You can only imagine what it takes to get through a Bad Seeds audition. Trainers are out, obviously, but resemblance to a Peckinpah extra is pretty much vital. As is a sharp suit and natty shirt. But most of all you'd require the ability to remain calm and suitably stern-faced under pressure (or at least when the Prince of Darkness directs a flailing high kick around your ears). Pop Idol would be a cinch by comparison.
Tonight Nick Cave is in imperious form. With what's generally considered his best work in years to promote, he dedicates the first hour and a half of tonight's performance to the extraordinary new double album "Abattoir Blues" and "The Lyre of Orpheus".
And he does it with an elemental combination of malevolence and humour - indeed, where the malevolence and the humour end is so uncertain that even when he's humorous he's also malevolent and vice versa. (For anyone who doesn't believe that Cave does humour, the "Lyre of Orpheus" tea towels are on sale in the lobby.) You wouldn't take your eyes off him for a second.
Stick thin, threatening and possessed he commands the stage like a demented preacher - raging at the crowd, his band and the backing singers and looking for all the world like Rolf De Heer's Bad Boy Bubby.

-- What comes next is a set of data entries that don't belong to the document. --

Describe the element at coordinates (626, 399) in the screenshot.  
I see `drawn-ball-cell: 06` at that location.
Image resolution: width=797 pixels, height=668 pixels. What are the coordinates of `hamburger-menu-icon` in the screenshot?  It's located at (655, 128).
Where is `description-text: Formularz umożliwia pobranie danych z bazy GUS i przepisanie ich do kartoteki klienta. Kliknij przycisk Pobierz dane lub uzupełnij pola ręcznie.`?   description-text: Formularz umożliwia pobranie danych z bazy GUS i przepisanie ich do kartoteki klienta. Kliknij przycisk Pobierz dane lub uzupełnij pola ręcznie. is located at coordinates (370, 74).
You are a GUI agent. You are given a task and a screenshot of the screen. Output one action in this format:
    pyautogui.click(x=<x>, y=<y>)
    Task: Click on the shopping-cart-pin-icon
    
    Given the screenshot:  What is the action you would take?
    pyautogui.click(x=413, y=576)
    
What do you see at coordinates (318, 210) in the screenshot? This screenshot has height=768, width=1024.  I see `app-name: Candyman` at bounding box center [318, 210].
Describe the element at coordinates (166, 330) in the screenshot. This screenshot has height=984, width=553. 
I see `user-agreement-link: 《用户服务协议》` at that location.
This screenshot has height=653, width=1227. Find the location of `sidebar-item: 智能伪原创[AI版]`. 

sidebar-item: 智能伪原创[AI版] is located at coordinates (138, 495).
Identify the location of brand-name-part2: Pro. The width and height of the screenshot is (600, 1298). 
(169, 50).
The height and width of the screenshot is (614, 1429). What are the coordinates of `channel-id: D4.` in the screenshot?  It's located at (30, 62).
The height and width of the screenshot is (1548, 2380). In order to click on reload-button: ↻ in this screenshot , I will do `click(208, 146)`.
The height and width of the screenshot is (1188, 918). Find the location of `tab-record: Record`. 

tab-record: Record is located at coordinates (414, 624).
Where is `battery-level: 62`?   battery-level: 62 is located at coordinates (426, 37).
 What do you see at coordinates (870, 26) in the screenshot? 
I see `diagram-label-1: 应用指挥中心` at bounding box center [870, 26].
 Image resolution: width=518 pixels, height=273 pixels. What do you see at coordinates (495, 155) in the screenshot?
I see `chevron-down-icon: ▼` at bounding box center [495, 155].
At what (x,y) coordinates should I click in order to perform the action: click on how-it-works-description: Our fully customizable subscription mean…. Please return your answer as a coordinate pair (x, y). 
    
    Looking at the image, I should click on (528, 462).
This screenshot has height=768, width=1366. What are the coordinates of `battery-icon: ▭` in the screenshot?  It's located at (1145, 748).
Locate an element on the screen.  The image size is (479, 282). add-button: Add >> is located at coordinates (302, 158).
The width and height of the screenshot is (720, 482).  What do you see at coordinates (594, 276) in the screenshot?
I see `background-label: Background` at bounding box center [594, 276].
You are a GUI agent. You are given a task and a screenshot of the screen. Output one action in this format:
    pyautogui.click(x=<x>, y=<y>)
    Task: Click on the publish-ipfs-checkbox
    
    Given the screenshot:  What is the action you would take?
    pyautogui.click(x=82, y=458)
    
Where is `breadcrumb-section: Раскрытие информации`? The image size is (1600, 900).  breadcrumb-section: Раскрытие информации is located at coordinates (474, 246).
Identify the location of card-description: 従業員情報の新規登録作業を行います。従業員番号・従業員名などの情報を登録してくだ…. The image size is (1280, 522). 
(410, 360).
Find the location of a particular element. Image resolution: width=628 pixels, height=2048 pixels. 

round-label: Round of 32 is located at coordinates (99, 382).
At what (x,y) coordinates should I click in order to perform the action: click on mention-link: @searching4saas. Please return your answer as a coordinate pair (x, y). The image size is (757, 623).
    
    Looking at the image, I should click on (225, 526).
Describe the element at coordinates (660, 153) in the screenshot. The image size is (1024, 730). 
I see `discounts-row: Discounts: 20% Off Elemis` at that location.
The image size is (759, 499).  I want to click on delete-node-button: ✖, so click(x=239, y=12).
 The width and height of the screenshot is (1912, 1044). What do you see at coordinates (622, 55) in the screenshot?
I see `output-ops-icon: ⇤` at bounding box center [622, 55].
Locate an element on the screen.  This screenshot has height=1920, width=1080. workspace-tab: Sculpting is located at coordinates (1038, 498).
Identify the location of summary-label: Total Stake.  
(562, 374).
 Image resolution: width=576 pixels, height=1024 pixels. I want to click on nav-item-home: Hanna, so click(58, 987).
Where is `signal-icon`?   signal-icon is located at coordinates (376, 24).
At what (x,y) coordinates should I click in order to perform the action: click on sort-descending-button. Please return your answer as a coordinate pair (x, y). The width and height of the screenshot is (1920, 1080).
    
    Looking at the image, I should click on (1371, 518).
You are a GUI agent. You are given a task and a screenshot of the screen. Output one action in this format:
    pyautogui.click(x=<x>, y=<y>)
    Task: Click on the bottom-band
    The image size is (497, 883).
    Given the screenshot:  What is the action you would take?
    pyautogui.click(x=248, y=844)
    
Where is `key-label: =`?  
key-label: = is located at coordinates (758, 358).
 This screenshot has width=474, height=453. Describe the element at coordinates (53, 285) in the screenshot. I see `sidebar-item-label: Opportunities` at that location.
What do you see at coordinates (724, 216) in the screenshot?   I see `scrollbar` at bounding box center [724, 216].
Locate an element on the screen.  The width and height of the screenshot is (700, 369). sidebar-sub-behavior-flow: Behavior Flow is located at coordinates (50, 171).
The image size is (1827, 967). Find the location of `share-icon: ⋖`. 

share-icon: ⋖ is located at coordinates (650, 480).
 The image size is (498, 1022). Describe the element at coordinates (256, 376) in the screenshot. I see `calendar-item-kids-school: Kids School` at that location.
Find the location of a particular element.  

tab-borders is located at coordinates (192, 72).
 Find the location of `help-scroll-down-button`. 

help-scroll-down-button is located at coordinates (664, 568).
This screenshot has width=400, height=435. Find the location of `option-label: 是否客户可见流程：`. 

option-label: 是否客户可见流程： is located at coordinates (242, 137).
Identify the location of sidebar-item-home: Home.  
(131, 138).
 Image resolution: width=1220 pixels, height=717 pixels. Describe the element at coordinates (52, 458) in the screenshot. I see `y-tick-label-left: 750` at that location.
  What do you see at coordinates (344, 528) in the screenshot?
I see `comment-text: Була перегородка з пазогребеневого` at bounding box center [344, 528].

Not that you'd accuse him of pantomime, or even dare to - the rumbling storm of "Hiding All The Way" with it's ominous hook… "there's a war coming," is about as prescient as you can get, while the likes of "Messiah Ward", "Get Ready For Love" and "Easy Money" all stand their ground among his impressive backpages.
If anything, the pantomime - or rather the musical - came earlier on during Mercury Rev's support slot. Still looking like a band waiting for a Tim Burton movie, they previewed tracks from their forthcoming new album including "In A Funny Way" which, with it's Spector-ish drumming and dizzyingly uplifting tune, sounded the equal of anything from "Deserter's Songs".
But, with Cave flailing before us, the Rev are soon but a distant memory. For a second set we get a dip into his past riches that switches from a brooding "Red Right Hand" to the twisted cabaret of "Deanna" and from the murderous boasts of "Stagger Lee" to the holy hush of "God Is In The House".
And the best is still to come with an awesome rendition of "The Mercy Seat" that sees Cave reign fire and brimstone upon us in that damned tale of a sinner's passage to Death Row. To watch the Bad Seeds play this song is to witness one of music's higher pleasures.
This was one of the greatest gigs LAUNCH has ever witnessed. Can anybody touch this band right now?